The EU’s co-legislators are finalizing rules establishing an obligation to uplift a gradually increasing percentage of SAF for all airlines departing from EU airports, starting in 2025. That ReFuelEU Aviation proposal also includes an anti-tankering provision to prevent airlines from loading more fuel than necessary for a given flight because it is cheaper at the non-EU departure airport than at the destination airport. “This is a silly and protectionist rule,” Menon lamented, warning of the risk of SAF trade wars between continents. “Like safety, sustainability is a global issue that needs to be solved and addressed on a global basis. Certain developments in the U.S. and the EU are too unilateral and not helpful.”

Another parochial measure on the part of Brussels, according to Menon, is the EU emissions trading scheme (ETS) and the introduction of a carbon adjustment border mechanism, which regulators designed to avoid carbon leakage by levying a CO2 border tax to imports of certain goods—including hydrogen—from all non-EU countries.

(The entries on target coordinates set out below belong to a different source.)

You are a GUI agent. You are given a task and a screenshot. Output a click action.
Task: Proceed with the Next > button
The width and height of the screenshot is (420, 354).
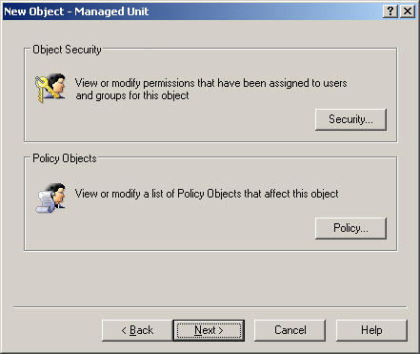[x=209, y=330]
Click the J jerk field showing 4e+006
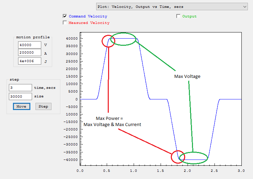 pyautogui.click(x=29, y=61)
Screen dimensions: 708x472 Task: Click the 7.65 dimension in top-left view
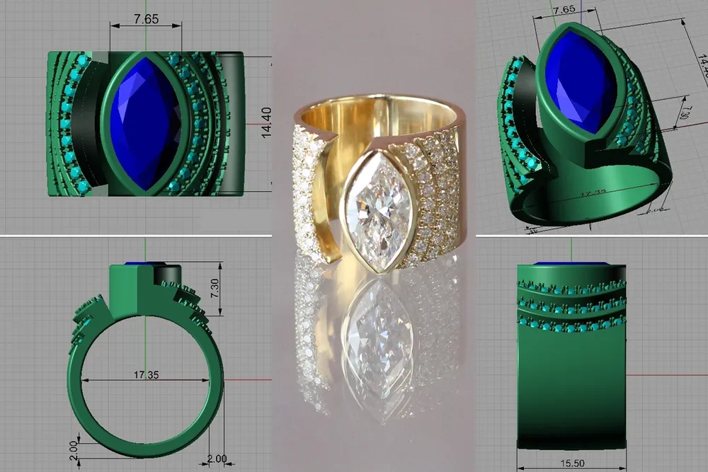pos(146,19)
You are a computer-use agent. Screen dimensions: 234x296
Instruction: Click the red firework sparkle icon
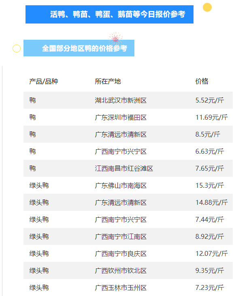coord(115,38)
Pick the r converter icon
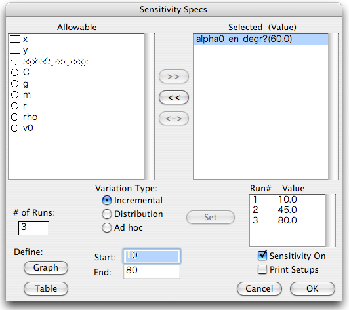 (14, 106)
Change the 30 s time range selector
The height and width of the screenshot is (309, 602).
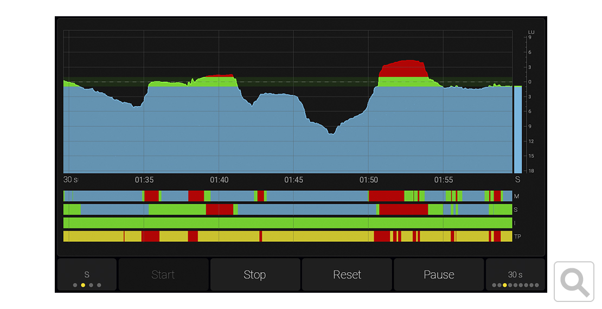point(515,274)
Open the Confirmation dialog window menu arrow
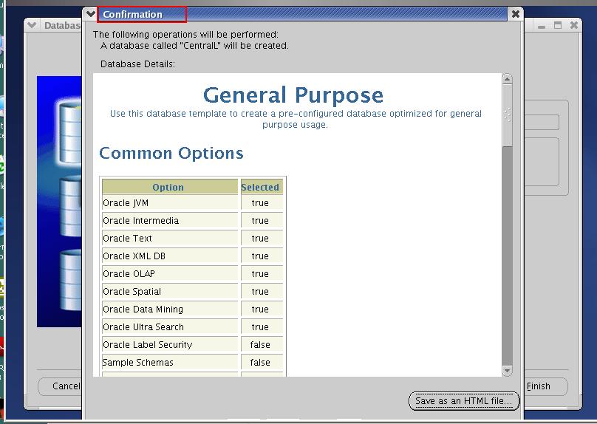 pyautogui.click(x=90, y=14)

“There should be one global market-based mechanism to address aviation’s CO2 emissions increases: ICAO’s Carbon Offsetting and Reduction Scheme for International Aviation (CORSIA). This concept of ‘bloc’ is not a good idea [to decarbonize global aviation],” he remarked. For now, the EU applies the ETS solely to flights within the European Economic Area (EAA) and departing flights to Switzerland and the UK. But in 2026 the European Commission will carry out an assessment of CORSIA and might propose to extend ETS to all flights departing from the EEA if it finds that the ICAO offsetting scheme doesn’t align sufficiently with the Paris Agreement. It also could propose to apply CO2 of EEA inbound flight to the EU's Carbon Border Adjustment Mechanism.

The linking of environmental conditions to slot usage and decisions by either airports or governments to cut back on passengers and flight movements are other developments in Europe “where our points of view are different,” Menon said.